**Passage given:**
— start —

NEWS STORY: Pope Visits Monument to Holocaust Victims, Expresses Church’s Sorrow

c. 2000 Religion News Service JERUSALEM _ Pope John Paul II, paying a ceremonial but emotional visit to Israel’s monument to the victims of the Holocaust, said Thursday (March 23) the Roman Catholic Church is “deeply saddened” by any form of anti-Semitism. He urged Catholics and Jews to build a “new future” of mutual respect. […]

c. 2000 Religion News Service

JERUSALEM _ Pope John Paul II, paying a ceremonial but emotional visit to Israel’s monument to the victims of the Holocaust, said Thursday (March 23) the Roman Catholic Church is “deeply saddened” by any form of anti-Semitism. He urged Catholics and Jews to build a “new future” of mutual respect.

“There are no words strong enough to deplore the terrible tragedy of the Shoah,” the Roman Catholic pontiff told a small group of dignitaries and six Holocaust survivors. “Only a godless theology could plan and carry out the extermination of a whole people.”


But neither the pope nor Prime Minister Ehud Barak, who also spoke, made any mention of the bitter controversy over the wartime role of Pope Pius XII. Some Jewish leaders in Israel and the United States had expected the pope to amplify on the general apology he expressed earlier this month.

The starkly dramatic ceremony in Yad Vashem’s Hall of Remembrance evoked emotion of another kind from the 79-year-old pontiff, who recalled his own memories “of all that happened when the Nazis occupied Poland during the war.”

“I remember my Jewish friends and neighbors, some of whom perished, while others survived,” he said.

Earlier in the day, John Paul with “deep emotion” celebrated Mass in the Chapel of the Cenaculum, revered by Christians as the Bible’s Upper Room where Jesus met with his disciples for the Last Supper before his death on the cross. John Paul also met with Israel’s two chief rabbis and attended an interfaith ceremony that included Muslim representatives.

The rabbis unexpectedly proposed the pope establish a permanent dialogue among the three religions _ Judaism, Christianity and Islam _ that trace their origins to the Patriarch Abraham.

“It came out in the meeting. We proposed that there be a permanent dialogue between all three religions. It is very important,” Rabbi Bakshi-Doron told Religion News Service.

— end —

**The task:**
Copy the news story from "The rabbis unexpectedly" to "Religion News Service.", swapping "permanent dialogue" for "lasting dialogue" throughout.

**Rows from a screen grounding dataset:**
— start —

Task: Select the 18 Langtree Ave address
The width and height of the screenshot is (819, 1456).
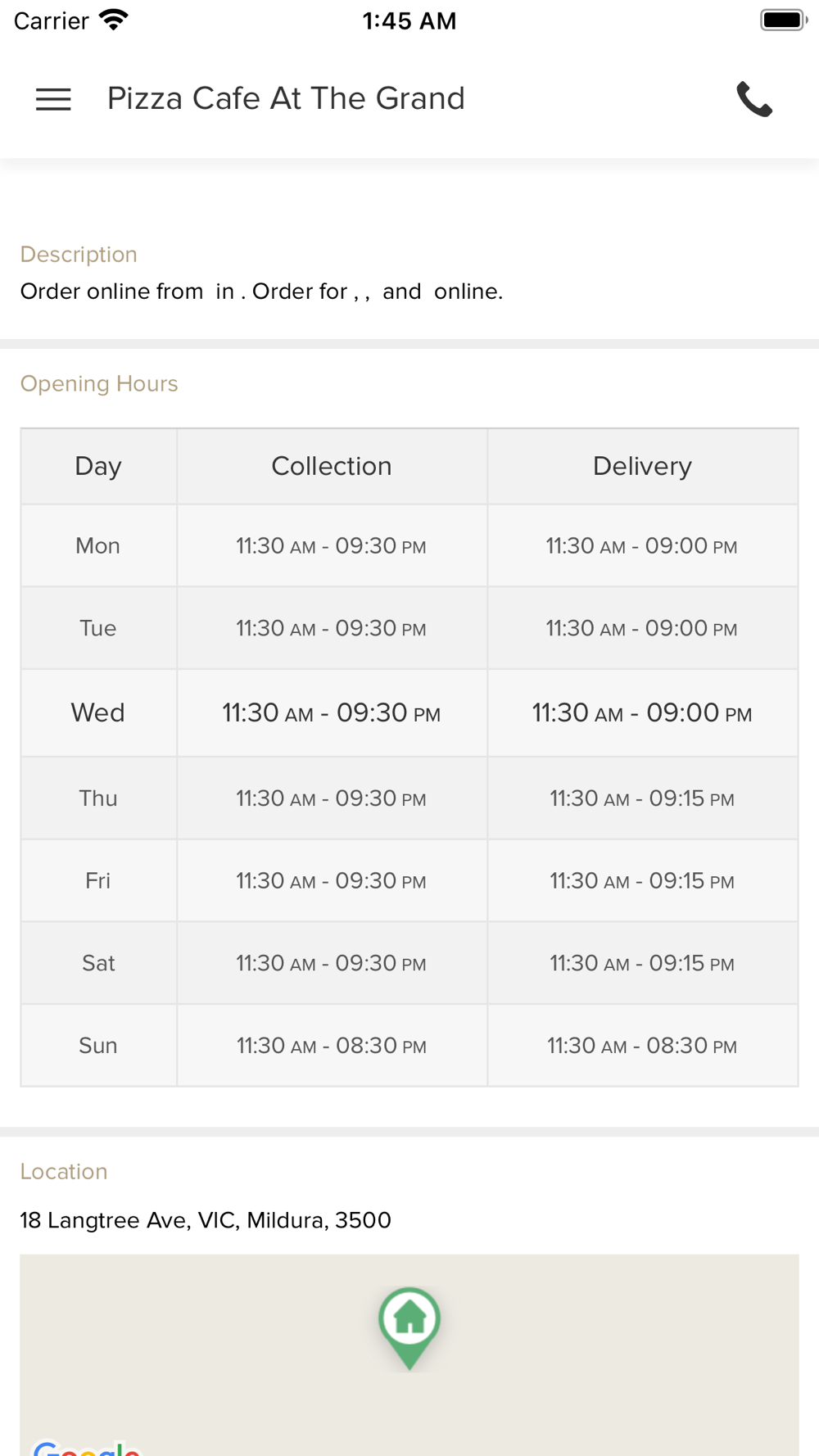Action: 206,1220
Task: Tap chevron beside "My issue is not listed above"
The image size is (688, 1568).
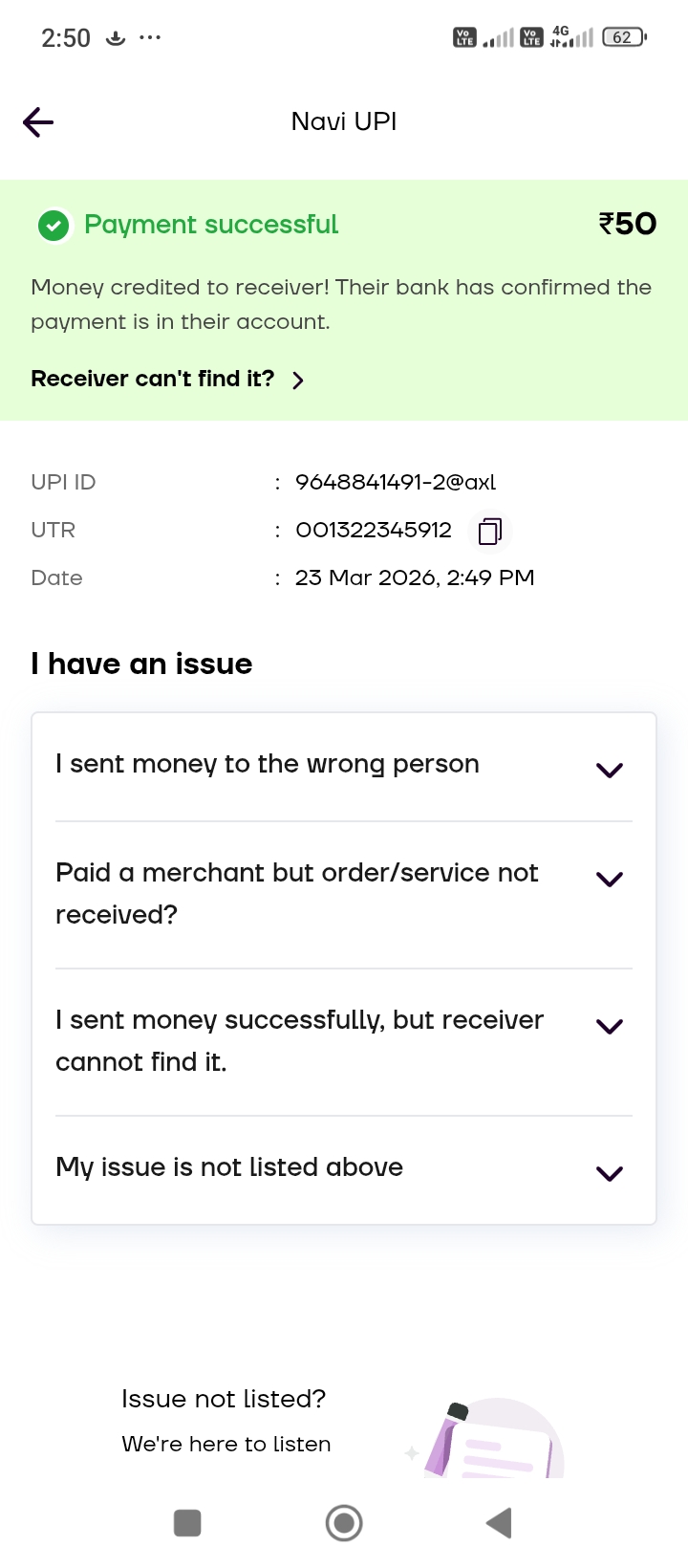Action: [609, 1173]
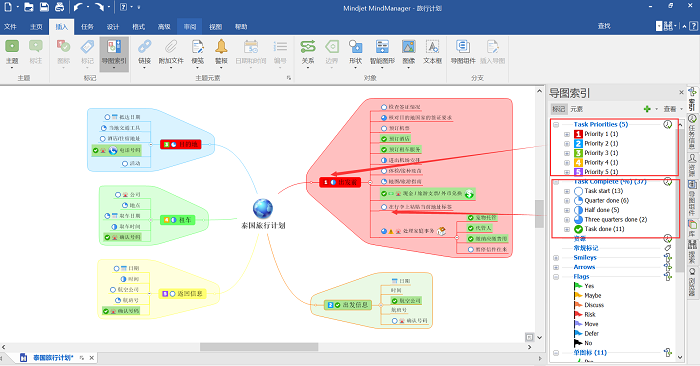
Task: Add a 文本框 text box
Action: pos(432,52)
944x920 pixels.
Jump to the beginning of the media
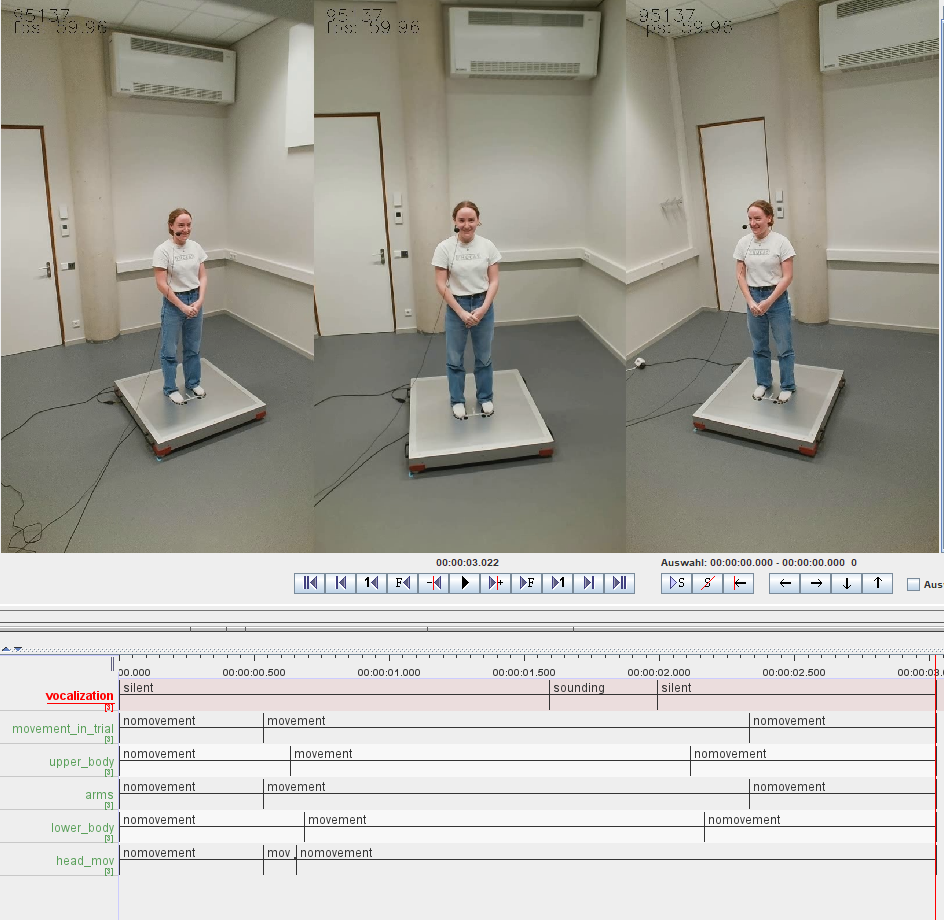tap(310, 583)
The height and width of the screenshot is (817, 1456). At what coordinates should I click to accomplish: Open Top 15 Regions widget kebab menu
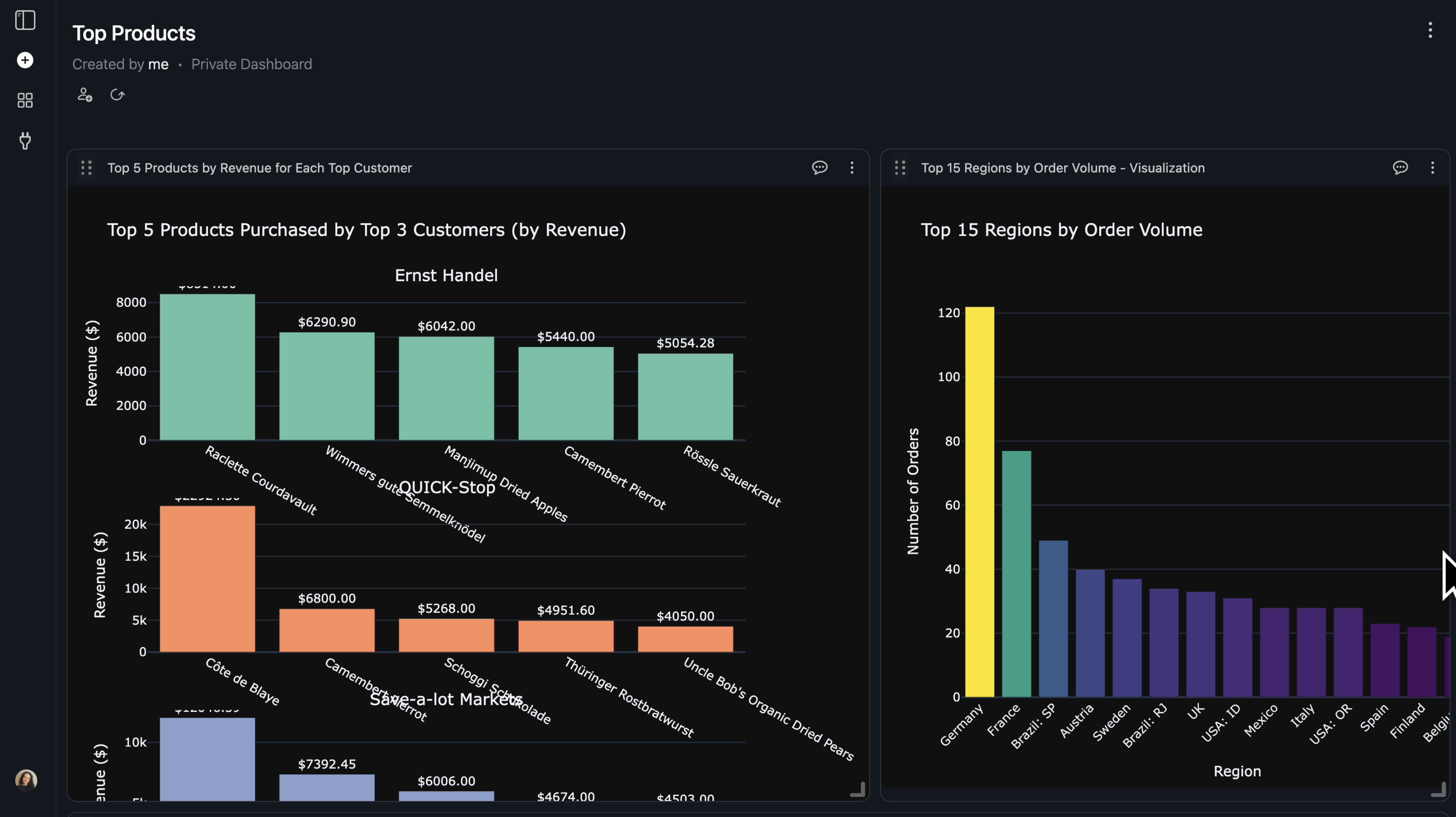tap(1432, 168)
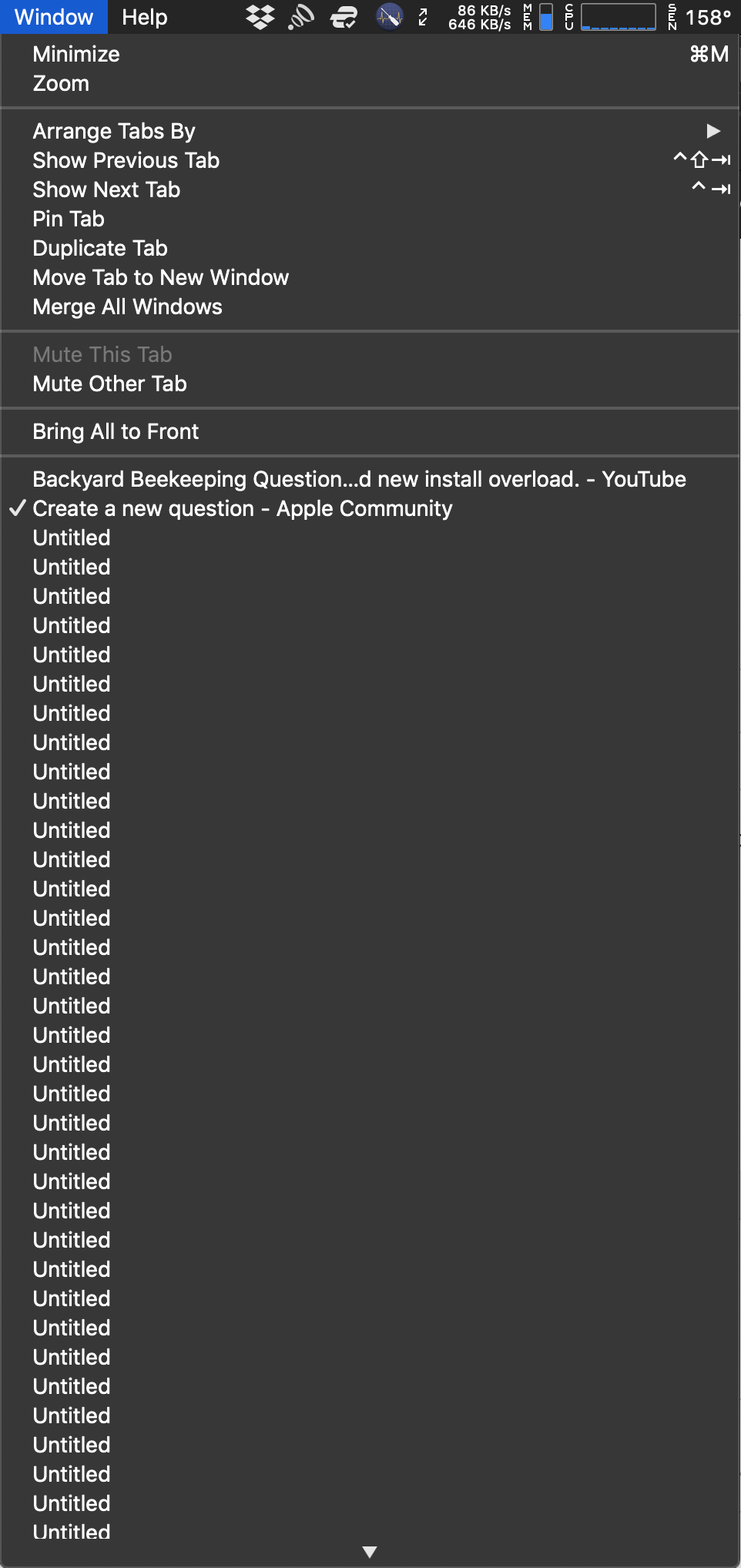The image size is (741, 1568).
Task: Choose Minimize from the Window menu
Action: (76, 54)
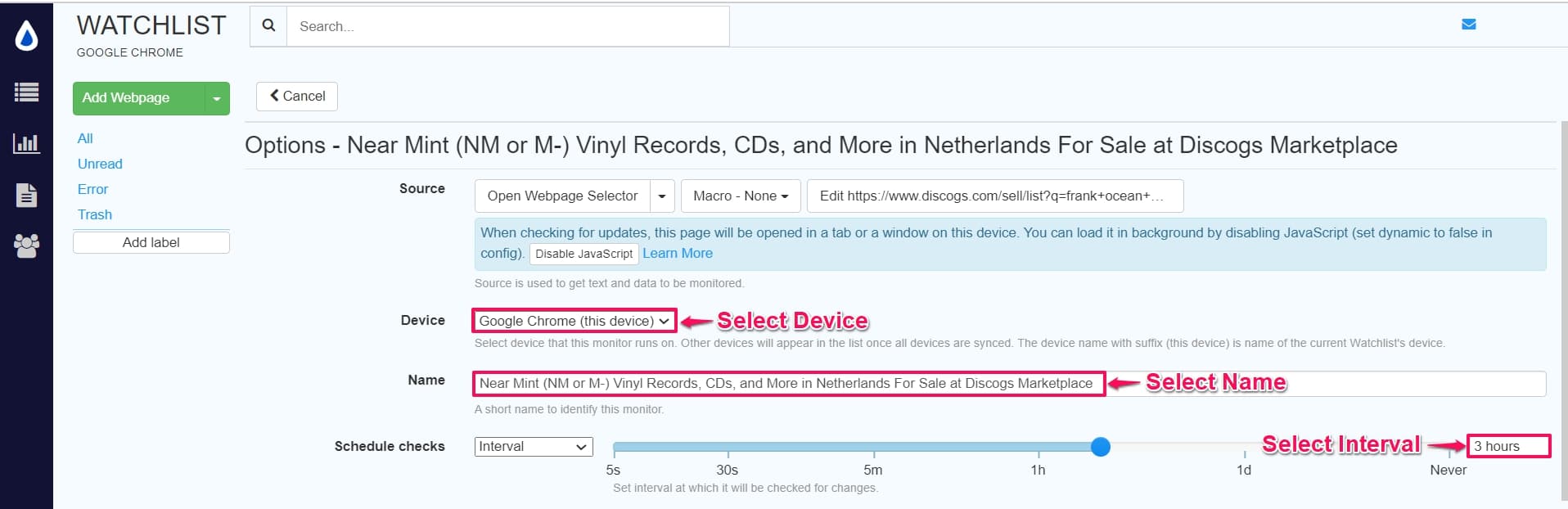Click the back chevron inside the Cancel button
Image resolution: width=1568 pixels, height=509 pixels.
click(x=276, y=96)
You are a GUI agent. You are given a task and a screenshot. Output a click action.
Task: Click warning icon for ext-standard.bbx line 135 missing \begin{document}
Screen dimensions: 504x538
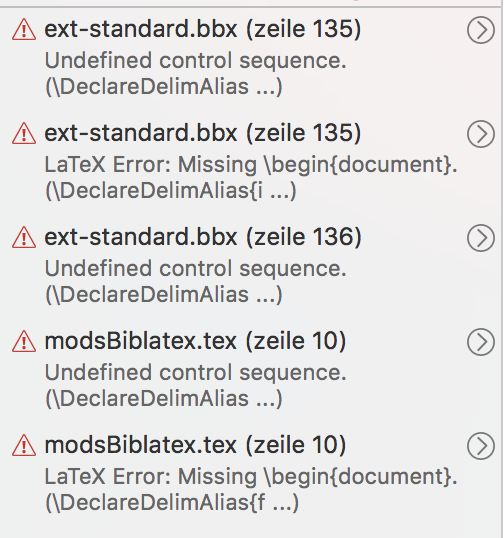click(24, 133)
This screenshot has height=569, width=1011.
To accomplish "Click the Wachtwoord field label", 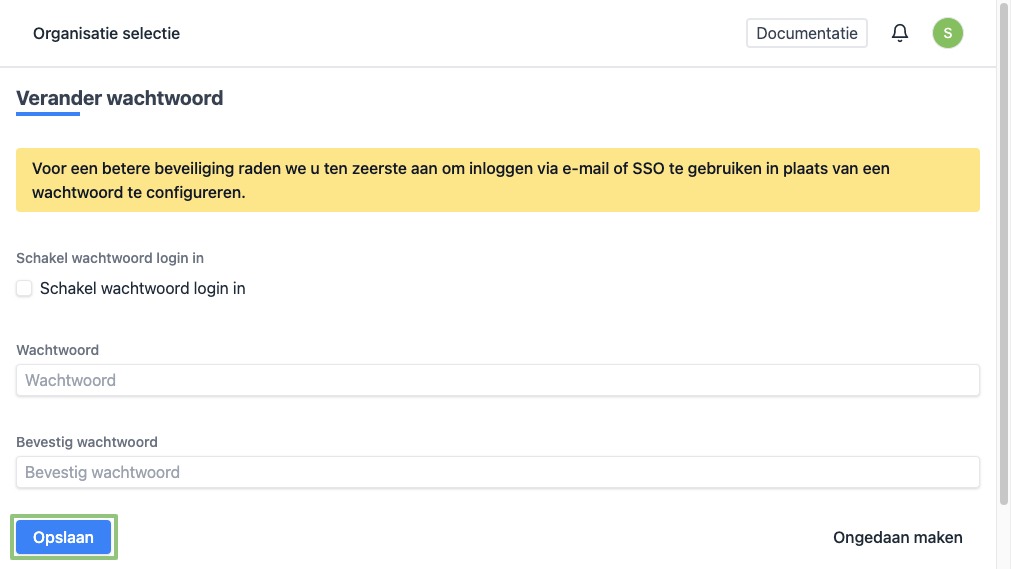I will pyautogui.click(x=57, y=350).
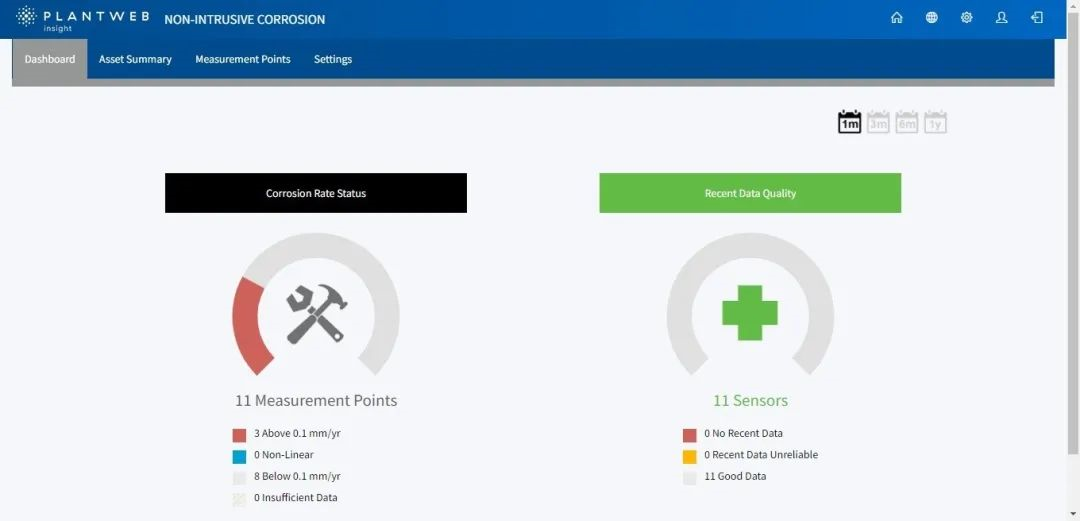Select the 6m calendar time range
The height and width of the screenshot is (521, 1080).
pyautogui.click(x=907, y=122)
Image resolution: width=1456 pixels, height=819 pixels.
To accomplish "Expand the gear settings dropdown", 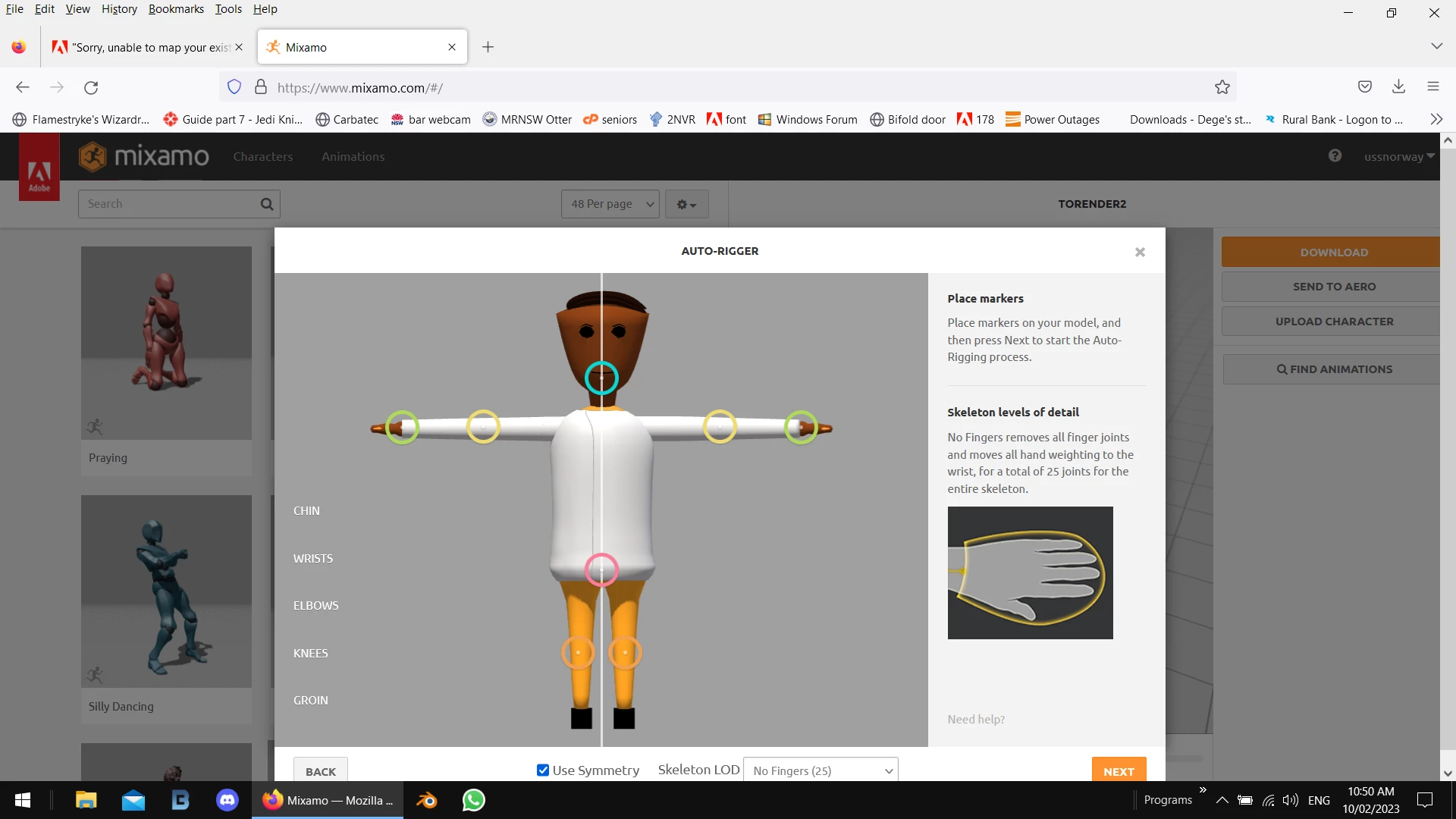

— end —

**Result of this exercise:**
The rabbis unexpectedly proposed the pope establish a lasting dialogue among the three religions _ Judaism, Christianity and Islam _ that trace their origins to the Patriarch Abraham.

“It came out in the meeting. We proposed that there be a lasting dialogue between all three religions. It is very important,” Rabbi Bakshi-Doron told Religion News Service.